The only kind of state in which a stable and enduring system of personal and property rights could flourish is one in which the soverign was a private person. This is not because having a soverign who is a private person is particularly safe, but because having a soverign who is a collective person is so manifestly dangerous. I appeal to the 20th century as my evidence.
A word of caution is in order however. Opponents of constitutional monarchy and private government always seek to tar legitimate monarchy with the brush of oriental despotism. Their objections should not be dismissed hastily! The history of the Napoleonic dynasty, not to mention many more “legitimate” houses in modernity, show that an unchanging human nature is still receptive to the archaic notion of the sacred king.
The god-men must not be allowed to return! The kind of Whig monarchy which I am refering to could only be revived within the context of a Judeo-Christian culture. Just as the monarchy should function as a sponge to absorbe the false pretentions of society towards divinity, so true religion must always be present to keep the person who has been entrusted with sovereignty from developing aspirations towards godhood.
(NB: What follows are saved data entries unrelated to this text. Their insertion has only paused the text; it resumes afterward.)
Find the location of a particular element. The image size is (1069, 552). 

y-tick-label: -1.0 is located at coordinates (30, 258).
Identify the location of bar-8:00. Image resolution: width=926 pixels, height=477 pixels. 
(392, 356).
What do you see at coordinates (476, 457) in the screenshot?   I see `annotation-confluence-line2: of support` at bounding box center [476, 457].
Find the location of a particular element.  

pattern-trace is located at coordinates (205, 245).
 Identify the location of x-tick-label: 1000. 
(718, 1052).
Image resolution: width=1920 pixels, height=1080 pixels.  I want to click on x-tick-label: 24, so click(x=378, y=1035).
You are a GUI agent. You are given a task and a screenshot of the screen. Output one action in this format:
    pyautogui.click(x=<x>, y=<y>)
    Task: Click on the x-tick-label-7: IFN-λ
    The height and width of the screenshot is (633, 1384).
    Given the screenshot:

Given these conditions there is nothing utopian about a Whig monarchy, indeed, I can’t think of any other libertarian constitution which would be less utopian. Society would have no collective representation to generate irrational loyalty. There would instead be two classes, the soverign and the subjects, each jealous of their own rights and checking the other. The proof of this is non-utopian is that such societies, however imperfect, actually existed at one time, prior to the American and French revolutions. The “utopian” sort of monarchism was the tyranical idealizing of men like Filmer, who wanted to revert the Christian monarchies of Europe back to something like the pharonic system. Short of historical determinism, there is no reason why the Whig ideal of legally circumscribed monarchy shouldn’t have stabilized and continued. Although the 18th century wasn’t quite a collection of proprietary communities in a strict Hoppean sense, and there was a great deal of economic and political chaos, the kings and queens, at least in Britain, were well on the way towards becoming private persons who simply happened to hold soverignty. Sacred, realist thought was becoming restricted to theological objects, legal, nominalist thinking was starting to dominate the relations between royal houses and all the other legal persons in civil society. As Someone once said, that’s called “Rendering unto Ceasar what is Ceasar’s, and to God what is God’s.”